%%
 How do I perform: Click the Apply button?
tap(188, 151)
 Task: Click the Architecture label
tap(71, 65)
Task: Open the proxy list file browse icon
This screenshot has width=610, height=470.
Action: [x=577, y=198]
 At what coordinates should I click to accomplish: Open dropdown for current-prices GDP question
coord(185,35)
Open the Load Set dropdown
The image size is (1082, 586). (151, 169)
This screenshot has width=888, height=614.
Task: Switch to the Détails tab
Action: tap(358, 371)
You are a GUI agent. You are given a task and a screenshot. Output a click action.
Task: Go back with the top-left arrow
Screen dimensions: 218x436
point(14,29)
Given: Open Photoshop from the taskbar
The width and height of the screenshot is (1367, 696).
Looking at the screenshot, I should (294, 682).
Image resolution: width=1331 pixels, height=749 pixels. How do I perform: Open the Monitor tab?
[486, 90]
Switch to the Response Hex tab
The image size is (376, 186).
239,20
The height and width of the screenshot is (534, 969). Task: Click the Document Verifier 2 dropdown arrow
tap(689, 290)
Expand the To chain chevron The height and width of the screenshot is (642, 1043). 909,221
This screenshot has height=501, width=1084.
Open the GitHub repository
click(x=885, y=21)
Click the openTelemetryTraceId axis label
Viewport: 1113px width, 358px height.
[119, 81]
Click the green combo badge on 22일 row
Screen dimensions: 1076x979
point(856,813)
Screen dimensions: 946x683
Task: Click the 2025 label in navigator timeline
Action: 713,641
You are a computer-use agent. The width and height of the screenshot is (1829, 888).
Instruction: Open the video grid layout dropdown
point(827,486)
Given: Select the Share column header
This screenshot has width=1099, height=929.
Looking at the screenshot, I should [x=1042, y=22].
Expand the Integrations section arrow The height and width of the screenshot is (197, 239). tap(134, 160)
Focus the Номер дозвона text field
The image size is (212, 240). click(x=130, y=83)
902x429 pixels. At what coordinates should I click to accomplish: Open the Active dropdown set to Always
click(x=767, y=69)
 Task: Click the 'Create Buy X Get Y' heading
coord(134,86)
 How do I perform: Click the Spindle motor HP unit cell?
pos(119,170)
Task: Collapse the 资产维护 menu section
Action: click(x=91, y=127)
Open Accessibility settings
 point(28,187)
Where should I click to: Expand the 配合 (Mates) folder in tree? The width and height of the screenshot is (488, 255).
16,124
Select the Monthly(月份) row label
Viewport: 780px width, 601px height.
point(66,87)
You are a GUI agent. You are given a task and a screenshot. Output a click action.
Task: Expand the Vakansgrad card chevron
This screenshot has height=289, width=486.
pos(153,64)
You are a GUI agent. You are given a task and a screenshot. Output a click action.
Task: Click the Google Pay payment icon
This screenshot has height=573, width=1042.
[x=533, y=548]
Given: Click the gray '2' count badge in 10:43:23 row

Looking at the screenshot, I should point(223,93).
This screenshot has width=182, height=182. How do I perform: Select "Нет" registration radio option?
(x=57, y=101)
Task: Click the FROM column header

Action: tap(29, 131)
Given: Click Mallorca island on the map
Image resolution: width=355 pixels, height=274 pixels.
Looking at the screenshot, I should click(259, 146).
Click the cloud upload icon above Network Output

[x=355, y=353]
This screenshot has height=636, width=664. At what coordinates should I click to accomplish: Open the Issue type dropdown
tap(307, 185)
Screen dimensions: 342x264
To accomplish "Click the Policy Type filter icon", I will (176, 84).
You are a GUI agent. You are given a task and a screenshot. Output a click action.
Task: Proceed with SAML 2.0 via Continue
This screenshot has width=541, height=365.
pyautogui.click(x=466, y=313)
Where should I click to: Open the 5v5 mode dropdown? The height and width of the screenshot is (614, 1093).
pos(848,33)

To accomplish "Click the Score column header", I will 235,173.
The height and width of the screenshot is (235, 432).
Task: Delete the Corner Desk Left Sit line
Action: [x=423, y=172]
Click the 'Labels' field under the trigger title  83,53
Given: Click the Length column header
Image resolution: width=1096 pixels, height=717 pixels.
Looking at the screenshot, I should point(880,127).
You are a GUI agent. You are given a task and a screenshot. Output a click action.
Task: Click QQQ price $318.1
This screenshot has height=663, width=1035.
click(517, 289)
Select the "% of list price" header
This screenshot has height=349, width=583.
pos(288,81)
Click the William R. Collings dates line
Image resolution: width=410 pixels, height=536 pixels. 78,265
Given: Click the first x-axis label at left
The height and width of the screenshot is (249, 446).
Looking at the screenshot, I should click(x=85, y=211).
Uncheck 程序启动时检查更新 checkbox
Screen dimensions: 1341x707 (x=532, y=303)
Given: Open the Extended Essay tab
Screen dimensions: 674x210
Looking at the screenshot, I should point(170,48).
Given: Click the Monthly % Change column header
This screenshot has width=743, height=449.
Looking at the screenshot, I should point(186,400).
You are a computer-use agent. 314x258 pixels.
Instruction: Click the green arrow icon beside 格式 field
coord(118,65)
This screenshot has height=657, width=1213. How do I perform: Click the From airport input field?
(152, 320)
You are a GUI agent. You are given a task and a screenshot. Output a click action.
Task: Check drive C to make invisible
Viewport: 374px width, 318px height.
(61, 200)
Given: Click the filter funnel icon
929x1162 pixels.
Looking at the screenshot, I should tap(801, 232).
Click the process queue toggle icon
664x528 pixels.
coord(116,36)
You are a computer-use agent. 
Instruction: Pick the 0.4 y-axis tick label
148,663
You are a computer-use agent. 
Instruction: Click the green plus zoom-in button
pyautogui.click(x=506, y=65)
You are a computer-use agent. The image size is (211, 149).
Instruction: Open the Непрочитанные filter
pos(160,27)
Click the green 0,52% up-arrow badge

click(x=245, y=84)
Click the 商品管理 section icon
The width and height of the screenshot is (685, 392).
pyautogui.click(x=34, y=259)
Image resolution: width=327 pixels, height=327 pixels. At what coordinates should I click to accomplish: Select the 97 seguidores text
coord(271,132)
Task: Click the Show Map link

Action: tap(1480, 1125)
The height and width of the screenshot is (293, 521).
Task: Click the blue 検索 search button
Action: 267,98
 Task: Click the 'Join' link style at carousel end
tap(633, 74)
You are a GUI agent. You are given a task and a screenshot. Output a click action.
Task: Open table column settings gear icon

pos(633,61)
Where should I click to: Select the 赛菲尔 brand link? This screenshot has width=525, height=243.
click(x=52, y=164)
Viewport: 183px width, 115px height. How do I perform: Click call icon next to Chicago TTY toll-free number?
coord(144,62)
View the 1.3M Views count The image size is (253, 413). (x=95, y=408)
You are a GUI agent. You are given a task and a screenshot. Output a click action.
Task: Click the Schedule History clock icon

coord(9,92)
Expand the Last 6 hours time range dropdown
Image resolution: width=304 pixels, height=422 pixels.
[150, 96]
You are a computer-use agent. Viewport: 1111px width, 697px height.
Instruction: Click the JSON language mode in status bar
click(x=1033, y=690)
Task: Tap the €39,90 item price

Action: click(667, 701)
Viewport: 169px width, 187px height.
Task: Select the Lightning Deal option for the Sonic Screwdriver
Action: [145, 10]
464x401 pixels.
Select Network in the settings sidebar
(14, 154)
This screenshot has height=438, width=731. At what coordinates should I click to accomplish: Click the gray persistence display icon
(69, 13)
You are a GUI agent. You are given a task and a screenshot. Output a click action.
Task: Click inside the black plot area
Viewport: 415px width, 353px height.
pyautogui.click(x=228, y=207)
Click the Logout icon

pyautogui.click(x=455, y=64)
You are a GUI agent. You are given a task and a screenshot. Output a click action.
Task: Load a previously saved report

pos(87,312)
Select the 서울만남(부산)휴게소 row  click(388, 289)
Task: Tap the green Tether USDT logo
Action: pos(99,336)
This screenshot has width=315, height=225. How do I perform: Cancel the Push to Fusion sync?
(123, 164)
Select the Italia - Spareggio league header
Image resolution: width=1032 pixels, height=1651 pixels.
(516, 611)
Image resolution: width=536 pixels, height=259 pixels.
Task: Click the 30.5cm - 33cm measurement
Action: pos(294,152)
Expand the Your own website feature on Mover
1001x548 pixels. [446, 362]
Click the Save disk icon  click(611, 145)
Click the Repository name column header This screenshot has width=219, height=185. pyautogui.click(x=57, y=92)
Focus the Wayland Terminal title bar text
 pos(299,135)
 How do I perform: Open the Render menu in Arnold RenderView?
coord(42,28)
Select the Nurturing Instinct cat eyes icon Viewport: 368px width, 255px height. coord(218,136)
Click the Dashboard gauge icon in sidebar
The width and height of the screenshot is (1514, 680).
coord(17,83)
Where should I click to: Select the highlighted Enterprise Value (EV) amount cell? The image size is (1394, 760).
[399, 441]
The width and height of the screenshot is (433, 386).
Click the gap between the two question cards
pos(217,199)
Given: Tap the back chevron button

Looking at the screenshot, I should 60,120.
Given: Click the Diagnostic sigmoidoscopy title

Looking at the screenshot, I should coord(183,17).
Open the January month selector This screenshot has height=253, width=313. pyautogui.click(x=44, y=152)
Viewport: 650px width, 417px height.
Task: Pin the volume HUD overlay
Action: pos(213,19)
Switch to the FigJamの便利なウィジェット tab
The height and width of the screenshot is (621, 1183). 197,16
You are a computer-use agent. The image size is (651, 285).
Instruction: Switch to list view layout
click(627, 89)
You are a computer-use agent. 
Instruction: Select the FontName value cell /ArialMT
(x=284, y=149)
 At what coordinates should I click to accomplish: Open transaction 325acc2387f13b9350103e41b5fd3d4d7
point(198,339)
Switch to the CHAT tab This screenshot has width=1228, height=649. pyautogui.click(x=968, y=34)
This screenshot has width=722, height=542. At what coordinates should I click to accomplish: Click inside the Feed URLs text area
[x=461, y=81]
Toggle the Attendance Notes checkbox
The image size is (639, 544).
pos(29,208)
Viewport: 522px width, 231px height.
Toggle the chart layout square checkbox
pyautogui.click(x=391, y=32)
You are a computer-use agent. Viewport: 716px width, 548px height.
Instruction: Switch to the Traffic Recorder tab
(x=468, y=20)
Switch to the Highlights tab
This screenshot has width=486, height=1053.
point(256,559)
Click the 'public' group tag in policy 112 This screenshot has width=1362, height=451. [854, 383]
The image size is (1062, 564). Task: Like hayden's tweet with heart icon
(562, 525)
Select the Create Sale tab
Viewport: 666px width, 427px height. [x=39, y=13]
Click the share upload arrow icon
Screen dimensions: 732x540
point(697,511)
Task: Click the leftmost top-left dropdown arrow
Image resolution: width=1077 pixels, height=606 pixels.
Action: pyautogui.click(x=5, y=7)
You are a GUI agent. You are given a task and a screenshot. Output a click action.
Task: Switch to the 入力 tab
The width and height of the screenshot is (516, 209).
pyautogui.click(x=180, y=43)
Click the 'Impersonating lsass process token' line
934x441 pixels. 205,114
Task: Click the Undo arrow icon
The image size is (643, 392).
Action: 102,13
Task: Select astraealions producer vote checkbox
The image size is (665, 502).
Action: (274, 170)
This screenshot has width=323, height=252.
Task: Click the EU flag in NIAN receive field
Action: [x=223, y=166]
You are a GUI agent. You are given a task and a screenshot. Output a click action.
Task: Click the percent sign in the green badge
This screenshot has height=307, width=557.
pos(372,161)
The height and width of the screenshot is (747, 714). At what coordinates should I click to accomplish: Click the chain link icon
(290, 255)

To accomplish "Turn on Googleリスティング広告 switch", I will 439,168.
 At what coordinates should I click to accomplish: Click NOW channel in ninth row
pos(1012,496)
%%
● Required action
Check each line of the entries, and copy the ones that contain "Monthly".

● Result for this exercise
Select the Monthly(月份) row label
Given: Click the Monthly % Change column header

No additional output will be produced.